= Beginning of Section =

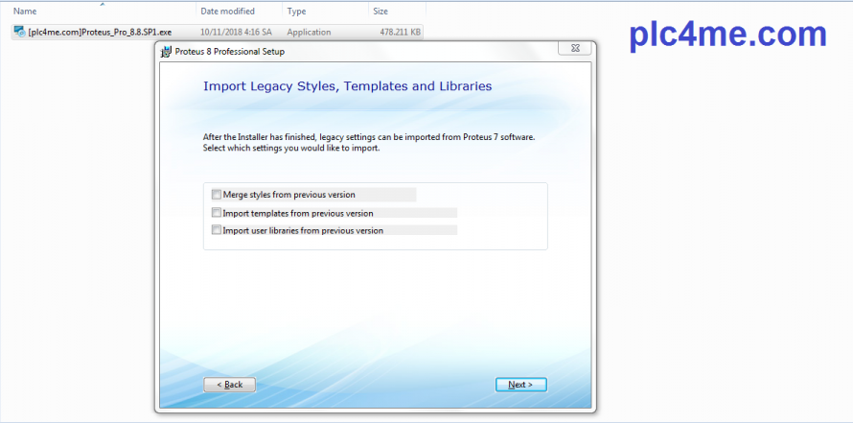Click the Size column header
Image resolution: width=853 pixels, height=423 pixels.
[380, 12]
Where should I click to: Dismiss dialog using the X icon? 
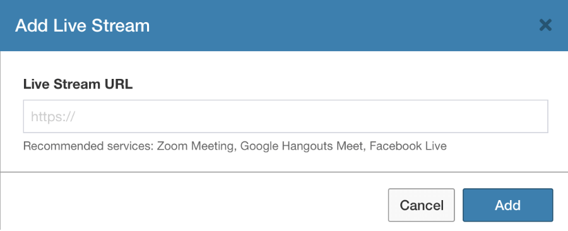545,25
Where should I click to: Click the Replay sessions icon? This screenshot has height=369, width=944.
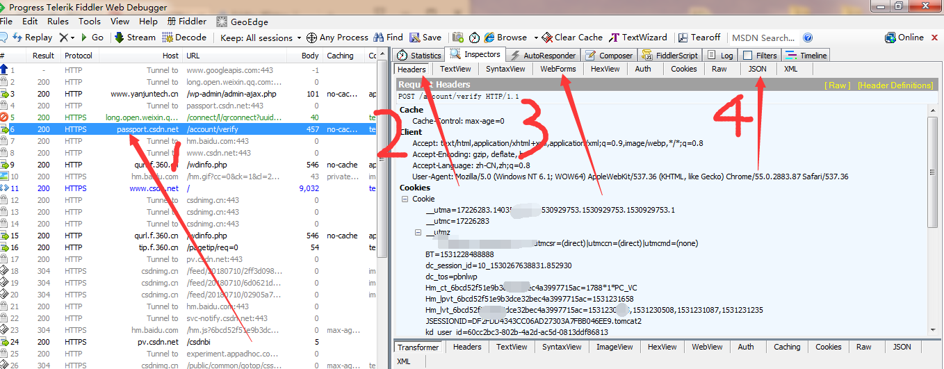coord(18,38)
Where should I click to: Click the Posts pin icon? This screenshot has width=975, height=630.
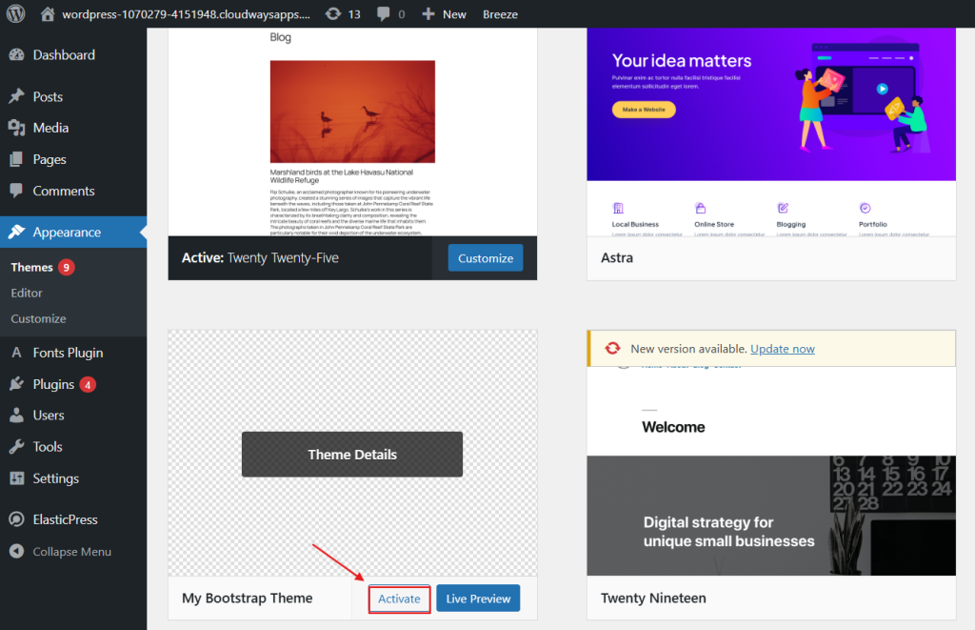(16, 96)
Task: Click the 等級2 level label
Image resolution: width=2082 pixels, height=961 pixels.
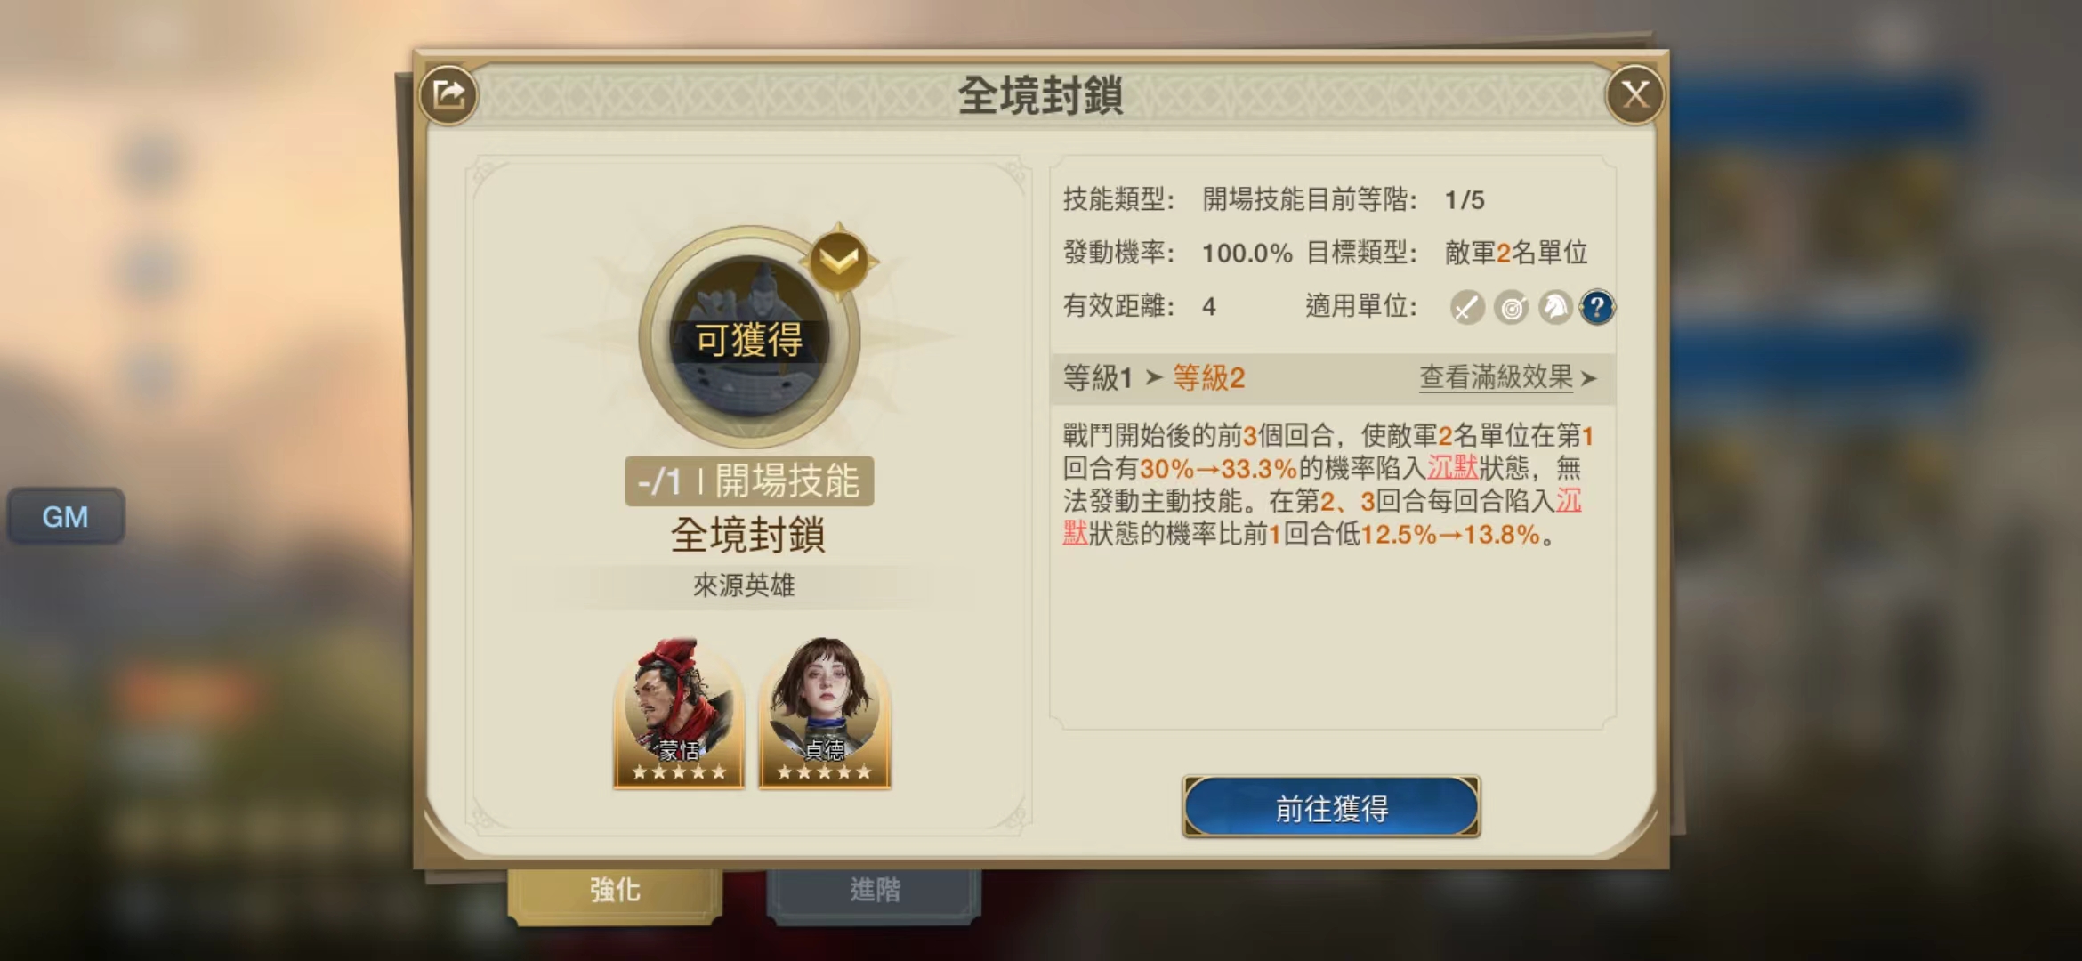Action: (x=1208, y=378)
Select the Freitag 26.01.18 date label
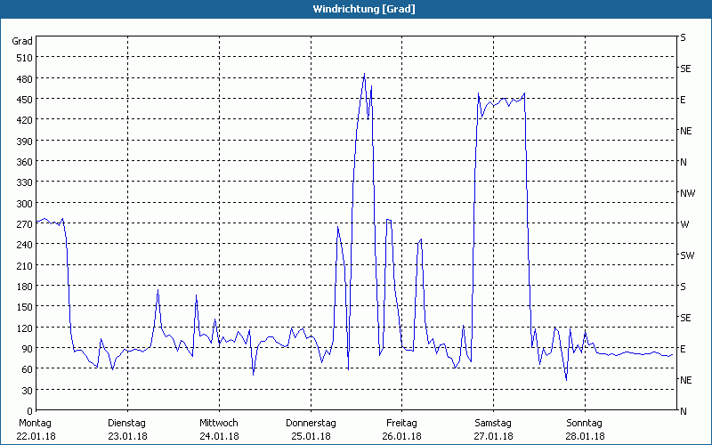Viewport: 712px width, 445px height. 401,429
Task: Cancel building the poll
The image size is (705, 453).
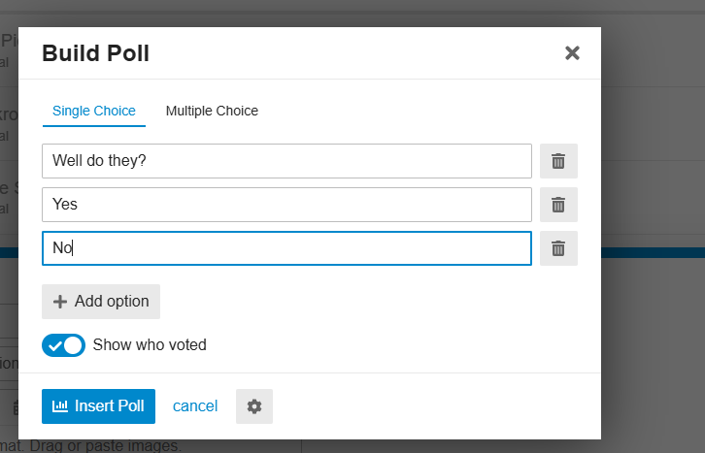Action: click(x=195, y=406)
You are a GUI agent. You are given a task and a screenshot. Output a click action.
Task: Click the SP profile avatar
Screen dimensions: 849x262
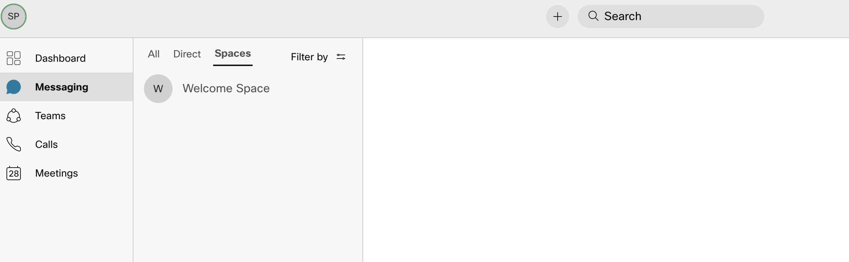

= End of Section =

Exercise>
Your output must consist only of the lines from the line with "The image size is (705, 453)." through the final line of the data, both included, reproduced exactly and free of pictures.

Answer>
The image size is (705, 453).
Action: click(x=195, y=406)
You are a GUI agent. You are given a task and a screenshot. Output a click action.
Task: Click the SP profile avatar
Screen dimensions: 849x262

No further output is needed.